Cas pratique

La réintégration d’un fonctionnaire n’est pas automatique
Ben travaillait dans un département d’une administration cantonale. Lorsque son poste a été supprimé, une procédure de reclassement a été ouverte. Durant celle-ci, l’Etat allait rechercher au sein des départements une place vacante correspondant à la formation de Ben et à ses capacités. L’Etat avait en outre prévu que les postulations de Ben seraient prioritaires et qu’il pouvait demander qu’elles bénéficient de l’appui de l’Office du personnel de l’Etat.

L’Office ne pouvait cependant pas imposer sa candidature. De son côté, Ben devait collaborer activement pour trouver un emploi. Si, après deux mois, il n’avait pas retrouvé de poste, l’Etat devait envisager la résiliation des rapports de service. Ben n’a pas trouvé de poste et les rapports de service ont effectivement été résiliés.

La loi cantonale prévoit une réaffectation...
La loi cantonale en question prévoit que «lorsque, pour des motifs de réorganisation ou de restructuration du service, un poste occupé par un membre du personnel régulier est supprimé, le Conseil d’Etat, la commission de gestion du pouvoir judiciaire ou le conseil d’administration peut résilier les rapports de travail. Une telle résiliation ne peut intervenir que s’il se révèle impossible de confier au membre du personnel régulier un autre poste correspondant à ses capacités. Le membre du personnel est entendu ». Quant à la directive relative à l’application de la loi, elle contient une règle dont la teneur est la suivante: «Les collaborateurs-trices dont le poste est supprimé sont prioritaires sur les postes vacants. Les recrutements de personnes externes à l’Etat ne seront, en conséquence, pas autorisés, sauf exception validée par le Conseil d’Etat ».

…mais elle n’est pas obligatoire
Ben relève que l’impossibilité de fournir une place correspondant aux capacités de l’employé dont le poste est supprimé constitue une condition préalable au licenciement. Cela implique, selon lui, de donner, en cas de vacance au sein de l’Etat, la priorité à cet employé par rapport aux candidats externes et internes déjà employés à l’Etat. Autrement dit, l’obligation de lui attribuer un poste plutôt que de le licencier. Il invoque qu’en l’espèce, on a confié le poste à un candidat externe, alors qu’il s’agissait d’une affectation correspondant à ses compétences. Cette situation a conduit à son licenciement. Il conclut qu’il est erroné de considérer que sa résiliation était conforme à la loi.

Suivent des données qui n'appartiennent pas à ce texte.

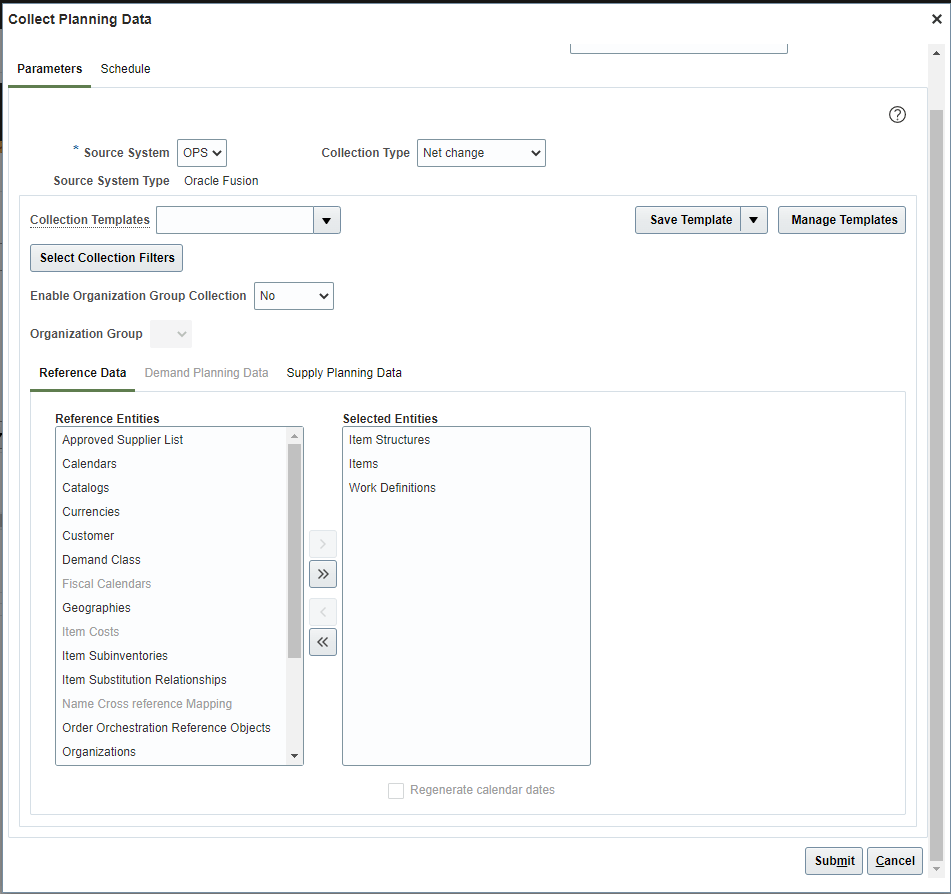Expand Enable Organization Group Collection dropdown
951x894 pixels.
[x=293, y=296]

Selon lui, le fait qu’il se trouve licencié tandis qu’une personne extérieure à l’administration a été engagée à une fonction dont il remplissait les exigences est insoutenable et choquant.

La personnalité joue un rôle déterminant
Le tribunal remarque qu’il n’existe aucun droit à être réaffecté dans un autre poste au sein de l’Etat. L’Etat doit proposer si possible à l’employé concerné une autre place répondant à ses aptitudes. Il s’agit d’une obligation de moyen (obligation en vertu de laquelle le débi-teur doit déployer ses meilleurs efforts pour atteindre l’objectif visé) et non de résultat.
Il convient par ailleurs de noter que pour certains postes, outre les compétences professionnelles requises, la dimension de la personnalité peut jouer un rôle déterminant. Il se justifie dès lors souvent de laisser à l’autorité d’engagement une certaine marge de manœuvre dans le choix des candidatures. L’Etat a dès lors donné suite à son obligation de rechercher un autre poste pour Ben, même si sa démarche n’a pas abouti. Le licenciement est donc valable.